__OBJECTIVE 1__. In the Rightmove scraping tutorial, what does the scraper use to deduplicate results?
__OBJECTIVE 2__. Can you carry on the Rightmove sold-prices scraping tutorial from the point where it stops?

Scrape UK Property Prices from Rightmove (Sold Prices) with Python
Rightmove is one of the most useful public sources for UK property sold-price comps.
In this tutorial we’ll build a practical “dataset builder” that:
- searches Rightmove sold-property results for an area
- paginates through results (incremental)
- extracts key fields from listing cards
- deduplicates by a stable listing identifier
- exports to CSV (and JSONL if you want)
We’ll keep the scraper honest:
- Rightmove HTML and APIs change over time
- some fields may be missing on some cards
- you should respect robots / ToS and throttle requests

Property portals rate-limit aggressively once you paginate or run daily jobs. ProxiesAPI gives you a consistent, proxy-backed request layer so your dataset builds don’t die mid-crawl.
What we’re scraping (page + structure)
Rightmove sold property results are served as a search results page that contains listing cards. The key things we want:
- a stable listing id (often present in links)
- address / title
- sold price (if shown)
- sold date (if shown)
- property type
- bedrooms
- estate agent (sometimes)
- listing URL
The big win: you can build a comps dataset without visiting every detail page by extracting from results cards first.

__GIVEN INFORMATION__.
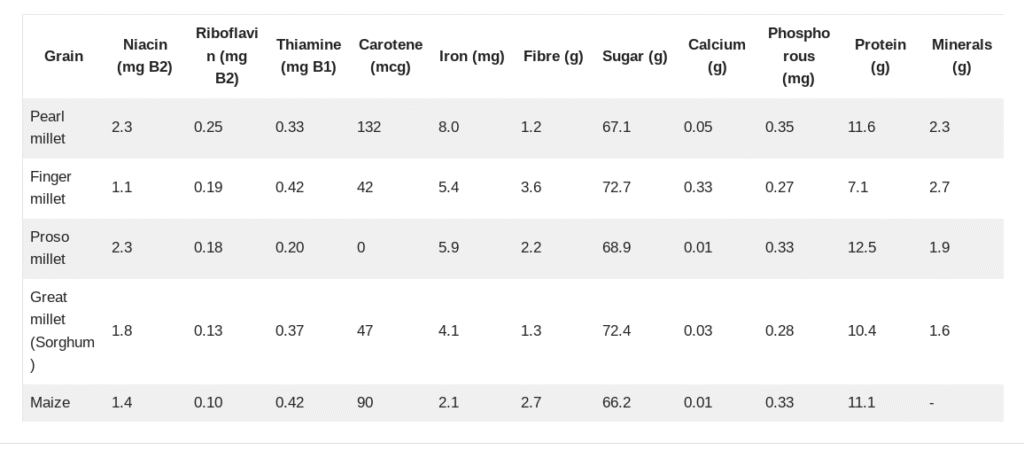1024x450 pixels.
Task: Click the Riboflavin (mg B2) header
Action: click(x=227, y=56)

__EXERCISE ANSWER 1__. A stable listing identifier.

__EXERCISE ANSWER 2__.
A quick sanity check
curl -sL "https://www.rightmove.co.uk/house-prices.html" | head -n 5
If you get blocked or challenged, that’s where a proxy layer helps.
Setup
python -m venv .venv
source .venv/bin/activate
pip install requests beautifulsoup4 lxml pandas
We’ll use:
requestsfor HTTPBeautifulSoup(lxml)for parsingpandasjust to make CSV export easy (optional)
ProxiesAPI request helper (drop-in)
ProxiesAPI typically fits as a network wrapper: you keep your parsing logic unchanged, but route requests through a proxy endpoint.
Below is a simple pattern that works well for “HTML-in, HTML-out” scrapers.
Create rightmove_scraper.py and set an env var:
export PROXIESAPI_KEY="YOUR_KEY"
import os
import time
import random
import urllib.parse
import requests
PROXIESAPI_KEY = os.getenv("PROXIESAPI_KEY", "")
TIMEOUT = (15, 45) # connect, read
session = requests.Session()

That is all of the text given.